BEGIN
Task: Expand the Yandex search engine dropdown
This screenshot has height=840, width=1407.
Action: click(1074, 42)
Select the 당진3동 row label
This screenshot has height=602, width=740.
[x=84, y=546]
END
> _PROBLEM REQUIREMENTS_:
Please write out the listing above line for line, changing nothing.

> _EXPECTED ANSWER_:
Task: Expand the Yandex search engine dropdown
This screenshot has height=840, width=1407.
Action: click(1074, 42)
Select the 당진3동 row label
This screenshot has height=602, width=740.
[x=84, y=546]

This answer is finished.